— START OF Passage —

Release of the Silk Plant Forest Citizen Review v. Barker

HUNTER, Robert C., Judge.

Respondent police officers (“the officers” or “respondents”) appeal from the trial court’s 4 March 2010 order granting the City of Winston-Salem’s (“the City”) petition for disclosure of transcripts contained in respondents’ personnel files.1 Respondents argue on appeal that: (1) the trial court erred in granting the petition pursuant to N.C. Gen. Stat. § 160A-168(c)(4) (2009), and (2) disclosure of the transcripts would violate respondents’ privacy and liberty interests guaranteed under the 9th and 14th Amendments of the United States Constitution and Article I, Sections 1,19,35, and 36 of the North Carolina Constitution. After careful review, we reverse the trial court’s order.

Background

On 22 October 2007, the City of Winston-Salem City Council adopted a resolution establishing a citizen review committee called the Silk Plant Forest Review Committee (“the Committee”), the pur*269pose of which was to “conduct a comprehensive fact finding review”of the Winston-Salem Police Department’s investigation into the 1995 assault and robbery of Jill Marker.2 This police investigation ultimately led to the indictment and conviction of Kalvin Michael Smith for the crimes of assault with a deadly weapon with 'intent to kill inflicting serious injury and armed robbery. According to the City’s resolution, the police department’s investigation into the attack on Ms. Marker “resulted in questions concerning whether police procedures were properly followed[.]” During the Committee’s extensive inquiry into the 1995 police investigation, respondents, who are all current or former Winston-Salem police officers, were interviewed concerning their role in th.e investigation. The officers were notified in writing that the questioning by the Committee was a “part of an official investigation by the Winston-Salem Police Department” and that refusal to cooperate could result in “dismissal from the Police Department.” These interviews were recorded and transcribed.

On 17 March 2009, the Committee, after concluding its inquiry, adopted a resolution which provided in part: “We are aware of no credible evidence that Kalvin Michael Smith was at the location of the Silk Plant Forest Store in Winston-Salem, North Carolina, on 9 December 1995, at or about the time that the crime for which he was charged was committed.” The Committee further stated that it did not “have confidence in the investigation ... or the result of the investigation” and that investigators “failed to follow procedures which, if followed, would have enhanced the reliability and completeness of the information that was provided to the prosecutors and ultimately the court.”

— END OF Passage —
— START OF Records supplied —

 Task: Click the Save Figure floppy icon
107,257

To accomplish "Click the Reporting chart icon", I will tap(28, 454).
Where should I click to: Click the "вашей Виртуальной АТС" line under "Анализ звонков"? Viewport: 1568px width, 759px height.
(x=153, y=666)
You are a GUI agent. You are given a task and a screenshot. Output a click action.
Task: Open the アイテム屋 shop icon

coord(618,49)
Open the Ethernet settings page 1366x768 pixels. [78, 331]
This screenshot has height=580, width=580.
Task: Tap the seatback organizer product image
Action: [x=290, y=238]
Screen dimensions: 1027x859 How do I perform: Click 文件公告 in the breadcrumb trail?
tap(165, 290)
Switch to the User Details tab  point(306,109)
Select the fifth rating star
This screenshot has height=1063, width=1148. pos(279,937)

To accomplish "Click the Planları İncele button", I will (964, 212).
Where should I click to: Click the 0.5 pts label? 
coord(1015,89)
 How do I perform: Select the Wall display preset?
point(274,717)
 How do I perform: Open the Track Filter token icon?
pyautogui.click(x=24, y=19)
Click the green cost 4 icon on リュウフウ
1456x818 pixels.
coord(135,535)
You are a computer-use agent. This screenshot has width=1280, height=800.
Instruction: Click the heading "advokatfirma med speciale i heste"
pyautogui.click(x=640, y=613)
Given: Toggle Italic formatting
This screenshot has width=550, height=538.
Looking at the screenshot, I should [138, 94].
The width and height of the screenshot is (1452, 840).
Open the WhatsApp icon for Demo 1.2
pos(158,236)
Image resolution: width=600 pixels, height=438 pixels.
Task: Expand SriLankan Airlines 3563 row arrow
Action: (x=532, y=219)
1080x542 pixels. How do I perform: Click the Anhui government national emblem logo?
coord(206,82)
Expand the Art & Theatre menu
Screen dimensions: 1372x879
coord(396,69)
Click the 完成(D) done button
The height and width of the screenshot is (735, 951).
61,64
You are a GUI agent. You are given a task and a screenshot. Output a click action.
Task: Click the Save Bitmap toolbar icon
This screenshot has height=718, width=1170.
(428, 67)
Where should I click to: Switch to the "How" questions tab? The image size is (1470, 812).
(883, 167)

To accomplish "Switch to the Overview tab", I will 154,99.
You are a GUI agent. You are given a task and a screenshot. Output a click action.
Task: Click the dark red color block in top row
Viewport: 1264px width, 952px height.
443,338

— END OF Records supplied —

■ Requirements ■
A) Answer these questions about the Silk Plant Forest court opinion, one per line:
(i) On what date did the Winston-Salem City Council adopt the resolution that established the review committee?
(ii) Who was indicted and convicted after the police investigation into the attack on Jill Marker?
(iii) On what date did the Committee adopt its resolution after concluding its inquiry?
B) Continue the court opinion on the Silk Plant Forest citizen review from its last sentence.
The lines have nothing to do with the court opinion.

■ Results for the exercise ■
A)
(i) 22 October 2007
(ii) Kalvin Michael Smith
(iii) 17 March 2009

B)
On 16 October 2009, the City filed a petition with the Superior Court of Forsyth County requesting, inter alia, that the trial court grant “full disclosure” of the officers’ transcribed interviews to the general public. The City provided the following rationale for its request:

The Committee’s materials are of great interest to the citizenry. There have been a number of requests both from citizens and the media for all the Committee’s materials to be publicly released. The City Council has determined that a full release of the Committee’s report, its appendices, and related materials is necessary and essential to maintaining public confidence in the administration of city services.

The City claimed that the transcripts of the officers’ interviews were a part of the officers’ personnel files, and, therefore, the City was *270required to obtain a court order pursuant to N.C. Gen. Stat. § 160A-168(c)(4) in order to lawfully release the transcripts to the general public.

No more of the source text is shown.